Generated Media Quality Scorecard
Category analysis
Subcategory quality-evaluation
Difficulty beginner
Target models: gpt, gemini-pro, claude-opus
Variables:
{{asset_goal}} {{asset_type}} {{review_context}} {{quality_criteria}} {{risk_tolerance}} {{sample_assets}} analysis quality image video audio evaluation
Updated April 23, 2026
The Prompt
You are a quality analyst for AI-generated media.
ASSET GOAL:
{{asset_goal}}
ASSET TYPE:
{{asset_type}}
REVIEW CONTEXT:
{{review_context}}
QUALITY CRITERIA:
{{quality_criteria}}
RISK TOLERANCE:
{{risk_tolerance}}
SAMPLE ASSETS:
{{sample_assets}}
Create a scorecard package with:
1. A weighted scoring matrix (criteria + weight + pass threshold).
2. A reviewer rubric for image/video/audio quality depending on asset type.

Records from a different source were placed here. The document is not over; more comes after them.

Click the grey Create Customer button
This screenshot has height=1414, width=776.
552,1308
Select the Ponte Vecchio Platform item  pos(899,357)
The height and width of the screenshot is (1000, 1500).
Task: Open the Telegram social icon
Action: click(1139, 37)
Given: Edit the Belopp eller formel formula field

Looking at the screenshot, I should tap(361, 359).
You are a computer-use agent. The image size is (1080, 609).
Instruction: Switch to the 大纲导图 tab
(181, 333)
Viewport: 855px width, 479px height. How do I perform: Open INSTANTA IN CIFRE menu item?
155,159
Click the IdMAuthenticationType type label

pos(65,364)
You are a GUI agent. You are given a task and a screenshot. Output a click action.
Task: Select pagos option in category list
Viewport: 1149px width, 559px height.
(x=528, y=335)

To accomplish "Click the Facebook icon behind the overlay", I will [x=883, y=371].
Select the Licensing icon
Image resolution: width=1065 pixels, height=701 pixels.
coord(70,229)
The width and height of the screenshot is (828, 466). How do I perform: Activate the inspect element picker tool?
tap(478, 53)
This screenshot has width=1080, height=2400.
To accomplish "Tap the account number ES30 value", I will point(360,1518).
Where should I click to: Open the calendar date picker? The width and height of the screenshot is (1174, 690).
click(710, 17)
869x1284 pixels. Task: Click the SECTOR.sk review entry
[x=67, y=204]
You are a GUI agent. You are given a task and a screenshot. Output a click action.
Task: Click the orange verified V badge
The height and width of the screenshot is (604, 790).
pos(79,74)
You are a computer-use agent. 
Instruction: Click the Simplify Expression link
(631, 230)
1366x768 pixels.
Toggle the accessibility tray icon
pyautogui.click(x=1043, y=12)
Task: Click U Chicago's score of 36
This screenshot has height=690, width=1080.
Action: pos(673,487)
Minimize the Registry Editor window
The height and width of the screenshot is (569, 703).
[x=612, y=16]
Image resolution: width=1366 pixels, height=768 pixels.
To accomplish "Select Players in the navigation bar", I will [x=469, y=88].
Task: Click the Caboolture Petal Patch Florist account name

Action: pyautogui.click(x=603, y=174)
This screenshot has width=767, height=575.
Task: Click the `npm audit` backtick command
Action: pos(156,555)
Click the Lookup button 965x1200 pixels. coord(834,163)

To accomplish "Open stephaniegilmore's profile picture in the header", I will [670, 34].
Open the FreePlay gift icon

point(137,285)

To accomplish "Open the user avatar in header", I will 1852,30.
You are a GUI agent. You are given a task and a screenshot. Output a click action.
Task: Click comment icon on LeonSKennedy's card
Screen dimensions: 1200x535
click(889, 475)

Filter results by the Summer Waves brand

3. A defect taxonomy (critical, major, minor) with examples, including continuity, prompt-adherence, text-rendering, sync, and rights-sensitive failures where relevant.
4. A decision policy: approve, revise, or reject.
5. A fallback checklist for teams doing manual review without analytics tools.
Rules:
- Keep the framework model/tool agnostic.
- Include both technical quality and communication effectiveness.
- Highlight rights/compliance and hallucination-like failure risks where relevant.
- Distinguish defects that block publication from defects that only block premium or client-facing use.
When to Use
Use this when teams are generating many assets and need consistent quality decisions instead of ad hoc opinions. It is useful in brand review, creative ops, product content QA, and campaign production.
It matters even more now that current image, video, and audio systems can produce higher-fidelity drafts faster. Teams need a review method that catches continuity, rights, and prompt-adherence failures before polished-looking assets get mistaken for approved ones.
Variables
asset_goal: What the media asset is meant to achieve.asset_type: Image, video, audio, or mixed package.review_context: Team, channel, and decision timeline.quality_criteria: Preferred dimensions to evaluate.risk_tolerance: How strict approval thresholds should be.sample_assets: Asset list, links, or descriptions under review.
Tips & Variations
- Add criterion-specific examples to reduce reviewer interpretation drift.
- Request separate scorecards for “publish” and “internal-only” use cases.
- For lower-capability workflows, use a binary pass/fail form plus comments.
- If teams disagree often, ask for calibration examples before full review rounds.
- If the asset comes from a reference-image or continuity-heavy workflow, add a dedicated criterion for subject consistency across the set instead of only judging individual assets in isolation.
Example Output
A good output includes a weighted matrix, reviewer instructions, defect definitions, and explicit approval rules, helping teams make faster and more consistent go/no-go calls across image, video, audio, or mixed-asset packages.